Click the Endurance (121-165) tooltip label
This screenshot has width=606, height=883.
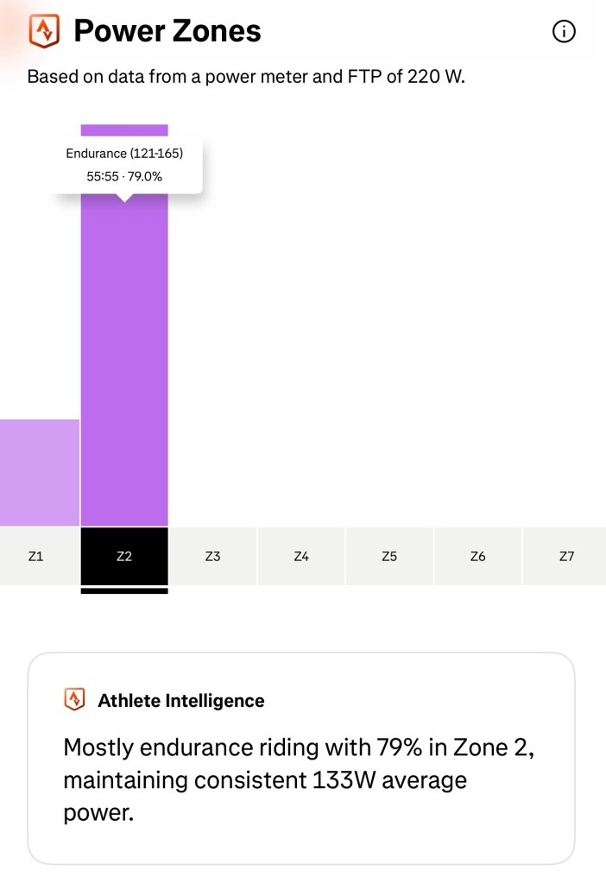(124, 154)
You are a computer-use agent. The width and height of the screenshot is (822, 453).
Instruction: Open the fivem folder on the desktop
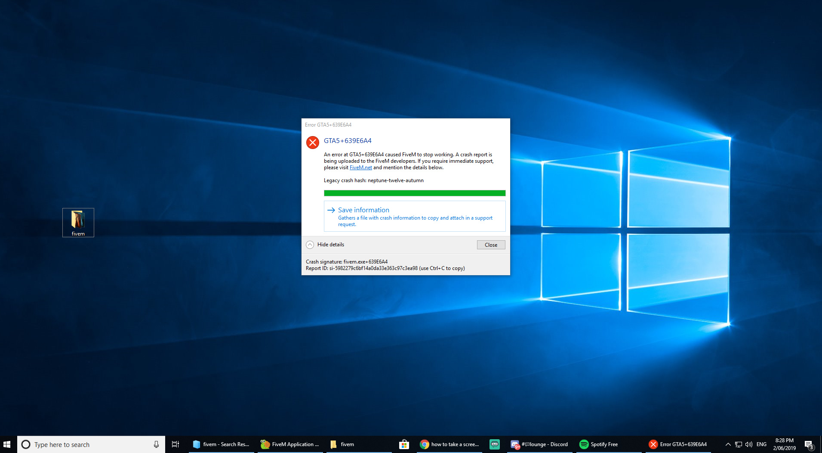pyautogui.click(x=78, y=221)
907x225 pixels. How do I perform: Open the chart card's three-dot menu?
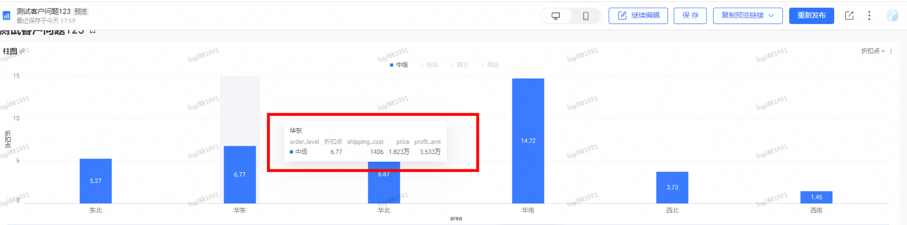coord(891,51)
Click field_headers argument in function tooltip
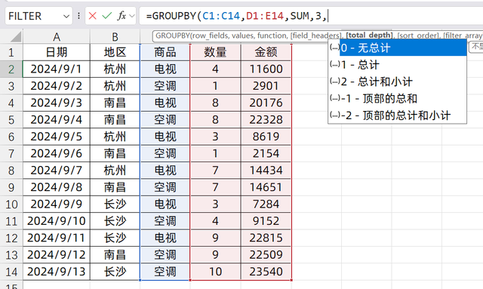 316,35
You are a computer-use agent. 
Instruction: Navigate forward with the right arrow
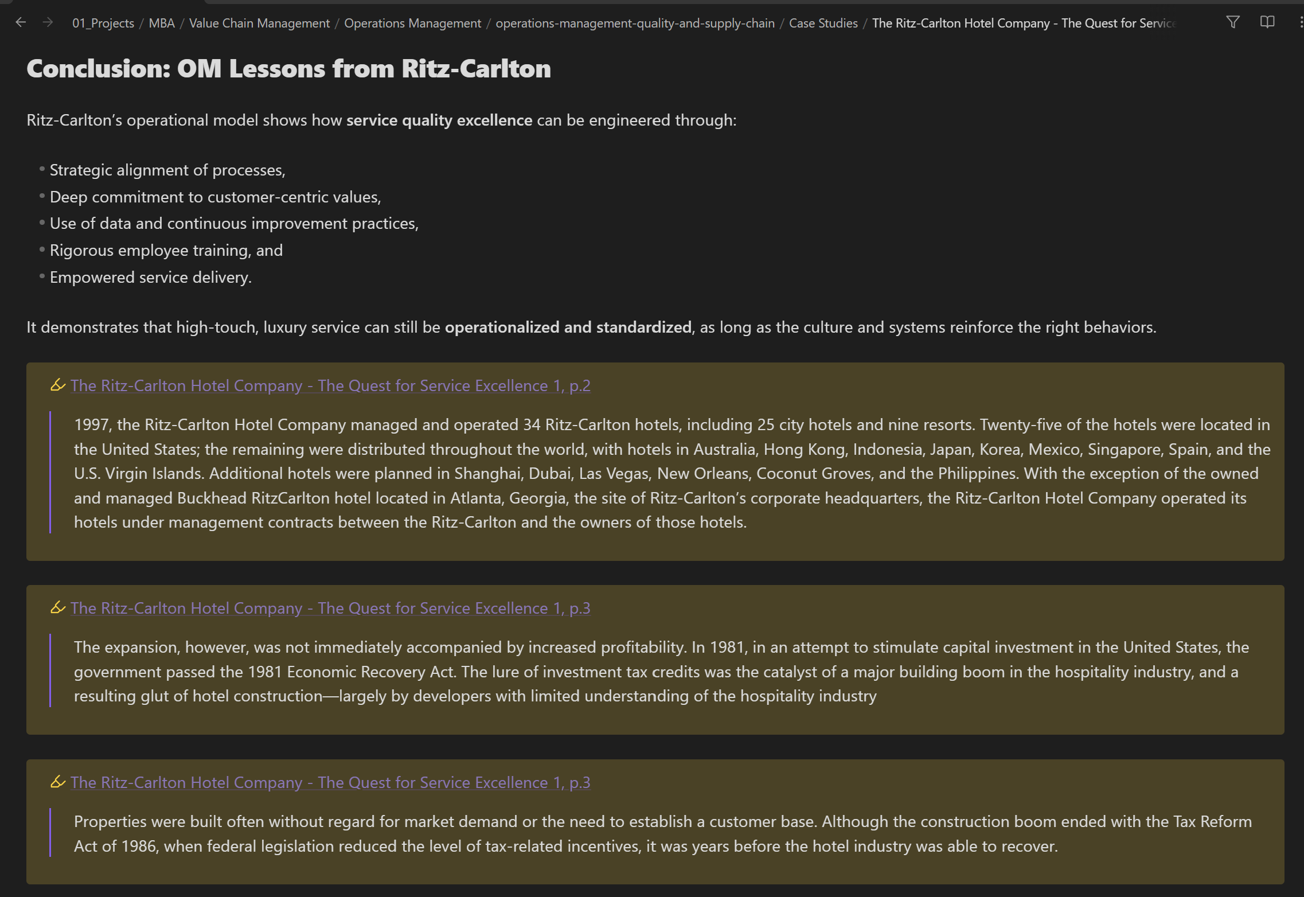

+++

In the material above, how many lines include the string "agent"? State the number alone.

» YOUR SOLUTION: 2